FRANKFORT — Rand Paul, the Bowling Green eye surgeon seeking the Republican nomination for the U.S. Senate, expects to raise as much as $2 million and says federal government should get out of the education business.
Paul raised over $1 million in the third quarter and said he now has about 14,000 donors and he expects the number to grow to as many as 20,000. He said he thinks he can raise as much as $2 million for the primary in which he’s opposed by Secretary of State Trey Grayson and Elkton businessman and veteran Bill Johnson.
He conceded Grayson is the current choice of “establishment” Republicans but said that may be changing.
“I do sense change when we go to GOP events and we’re treated much more respectfully, we’re treated on a much more equal footing,” Paul said in a teleconference Friday with reporters.
But he expects some in the party to rally to Grayson’s side if he closes the gap and turns the race into a real contest,, something he said he thinks he can do by spring.

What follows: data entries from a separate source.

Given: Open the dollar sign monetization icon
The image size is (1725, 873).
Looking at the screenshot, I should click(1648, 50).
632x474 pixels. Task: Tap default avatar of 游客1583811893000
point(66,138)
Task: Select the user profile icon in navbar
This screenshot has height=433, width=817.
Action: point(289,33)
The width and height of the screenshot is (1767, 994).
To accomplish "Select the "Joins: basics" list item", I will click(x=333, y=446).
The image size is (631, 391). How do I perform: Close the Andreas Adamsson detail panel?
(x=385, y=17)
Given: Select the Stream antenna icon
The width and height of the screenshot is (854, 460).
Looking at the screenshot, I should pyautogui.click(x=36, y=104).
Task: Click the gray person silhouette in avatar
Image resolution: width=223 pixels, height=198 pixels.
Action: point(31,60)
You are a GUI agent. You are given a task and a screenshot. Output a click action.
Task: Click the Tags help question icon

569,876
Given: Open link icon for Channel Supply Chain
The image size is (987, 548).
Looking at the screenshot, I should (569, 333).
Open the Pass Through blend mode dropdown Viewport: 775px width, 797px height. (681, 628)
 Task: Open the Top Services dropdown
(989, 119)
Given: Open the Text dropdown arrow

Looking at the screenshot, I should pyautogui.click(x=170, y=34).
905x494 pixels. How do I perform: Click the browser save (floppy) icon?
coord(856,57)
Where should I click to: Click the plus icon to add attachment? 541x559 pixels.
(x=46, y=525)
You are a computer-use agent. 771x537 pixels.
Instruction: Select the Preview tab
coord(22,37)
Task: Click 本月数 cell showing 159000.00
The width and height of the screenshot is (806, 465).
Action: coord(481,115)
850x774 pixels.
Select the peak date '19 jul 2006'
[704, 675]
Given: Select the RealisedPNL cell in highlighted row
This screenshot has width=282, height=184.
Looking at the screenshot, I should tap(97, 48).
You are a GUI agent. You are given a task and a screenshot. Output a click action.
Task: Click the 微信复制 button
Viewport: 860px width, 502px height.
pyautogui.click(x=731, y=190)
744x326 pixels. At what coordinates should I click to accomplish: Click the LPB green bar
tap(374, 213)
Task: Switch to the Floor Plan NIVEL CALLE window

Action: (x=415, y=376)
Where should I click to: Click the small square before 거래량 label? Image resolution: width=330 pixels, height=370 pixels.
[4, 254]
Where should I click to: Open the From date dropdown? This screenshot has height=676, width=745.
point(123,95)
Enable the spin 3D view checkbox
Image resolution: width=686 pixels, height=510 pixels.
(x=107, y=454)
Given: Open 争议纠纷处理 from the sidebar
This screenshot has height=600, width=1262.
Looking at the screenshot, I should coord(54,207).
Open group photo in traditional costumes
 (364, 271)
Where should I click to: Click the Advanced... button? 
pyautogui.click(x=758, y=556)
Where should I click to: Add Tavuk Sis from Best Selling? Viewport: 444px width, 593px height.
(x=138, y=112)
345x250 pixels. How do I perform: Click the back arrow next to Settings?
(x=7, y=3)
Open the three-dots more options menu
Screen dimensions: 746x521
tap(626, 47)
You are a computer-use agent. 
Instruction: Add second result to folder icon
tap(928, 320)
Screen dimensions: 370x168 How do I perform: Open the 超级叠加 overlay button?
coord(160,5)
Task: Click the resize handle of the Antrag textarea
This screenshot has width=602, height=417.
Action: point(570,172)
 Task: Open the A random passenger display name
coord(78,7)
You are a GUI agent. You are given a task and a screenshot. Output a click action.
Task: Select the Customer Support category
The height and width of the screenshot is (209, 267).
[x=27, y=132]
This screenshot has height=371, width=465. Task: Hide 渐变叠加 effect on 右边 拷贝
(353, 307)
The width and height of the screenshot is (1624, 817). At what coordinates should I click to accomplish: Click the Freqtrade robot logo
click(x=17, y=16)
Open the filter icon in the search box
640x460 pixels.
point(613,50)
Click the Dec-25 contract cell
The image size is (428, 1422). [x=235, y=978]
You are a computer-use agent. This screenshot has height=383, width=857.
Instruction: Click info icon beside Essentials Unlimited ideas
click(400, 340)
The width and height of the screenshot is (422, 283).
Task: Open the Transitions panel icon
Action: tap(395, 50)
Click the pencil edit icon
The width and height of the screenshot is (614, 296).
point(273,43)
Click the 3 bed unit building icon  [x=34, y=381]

Paul has focused on runaway federal spending, deficits and bailouts of large corporations in his campaign so far. He promises never to vote for an unbalanced budget and said, “We need a rule” to require balanced federal budgets as most states are required to do.
He didn’t back off that stance Friday, even when asked if he’d support federally funded projects in Kentucky – projects about which Kentucky’s senior senator and Republican Leader Mitch McConnell brags about securing.
“I will not earmark funds and I think that’s part of the problem in Washington,” Paul said. “Our budget is so far out of whack we are drowning in a sea of debt that is drowning our economy.”
But he was more evasive when it came to some social issues like abortion and gay marriage. He said he believes marriage is between a man and woman but wouldn’t say how he’d vote on such issues in the Senate, instead saying such matters should be left up to states.
Paul said he would vote to restrict or ban late-term or partial-birth abortions but didn’t specify how he might vote on other abortion questions.
“I don’t believe in any federal funding of abortion,” Paul said. “But I think ideally a lot of these things should be done at the state level.”
He said there is “no constitutional mandate” for health care
Paul was asked if he opposes funding for Medicare – the costly but popular government run medical coverage for senior citizens.
“I think because we’ve made three or four generations dependent on it, we can’t (end it),” Paul said. But he might have opposed federal involvement when Medicare was first debated and passed, he said.
He said if elected he’ll vote against foreign aid appropriations, claiming most of the money is stolen by corrupt governments. He said national defense is the government’s first obligation and said he’d devote a higher percentage of the federal budget to defense, though the actual amount might be smaller in a much reduced budget if he got his way.